[Saved data entries]
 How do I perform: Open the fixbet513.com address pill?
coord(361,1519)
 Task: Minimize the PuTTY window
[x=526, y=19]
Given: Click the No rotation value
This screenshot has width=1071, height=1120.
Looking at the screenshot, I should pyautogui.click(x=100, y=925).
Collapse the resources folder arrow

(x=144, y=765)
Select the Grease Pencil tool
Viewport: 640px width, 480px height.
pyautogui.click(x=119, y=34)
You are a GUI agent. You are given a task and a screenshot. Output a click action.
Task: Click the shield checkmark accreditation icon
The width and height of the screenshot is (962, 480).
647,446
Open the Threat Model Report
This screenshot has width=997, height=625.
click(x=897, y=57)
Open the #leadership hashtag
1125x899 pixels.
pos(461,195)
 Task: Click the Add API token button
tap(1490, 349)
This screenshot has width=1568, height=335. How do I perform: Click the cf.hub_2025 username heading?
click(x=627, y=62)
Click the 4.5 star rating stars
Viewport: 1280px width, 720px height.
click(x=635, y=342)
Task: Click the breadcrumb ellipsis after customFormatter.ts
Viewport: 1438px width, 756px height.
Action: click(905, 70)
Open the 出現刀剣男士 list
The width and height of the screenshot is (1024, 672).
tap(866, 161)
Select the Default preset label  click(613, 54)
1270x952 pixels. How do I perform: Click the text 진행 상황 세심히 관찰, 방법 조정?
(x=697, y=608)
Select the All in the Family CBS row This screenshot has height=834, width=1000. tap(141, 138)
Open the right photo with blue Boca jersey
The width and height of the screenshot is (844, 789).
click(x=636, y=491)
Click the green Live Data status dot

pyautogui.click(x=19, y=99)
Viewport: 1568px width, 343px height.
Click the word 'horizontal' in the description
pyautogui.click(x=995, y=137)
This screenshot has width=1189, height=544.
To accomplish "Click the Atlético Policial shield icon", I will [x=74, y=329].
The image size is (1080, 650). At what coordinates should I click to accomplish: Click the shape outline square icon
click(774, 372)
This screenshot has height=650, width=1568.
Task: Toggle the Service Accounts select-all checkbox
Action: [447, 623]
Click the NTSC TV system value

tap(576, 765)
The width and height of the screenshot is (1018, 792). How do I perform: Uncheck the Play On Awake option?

[INSTRUCTIONS TO FOLLOW] Scan the entries above for the word "shield". Report the lines that hold it.

[RESPONSE AREA]
Task: Click the shield checkmark accreditation icon
To accomplish "Click the Atlético Policial shield icon", I will [x=74, y=329].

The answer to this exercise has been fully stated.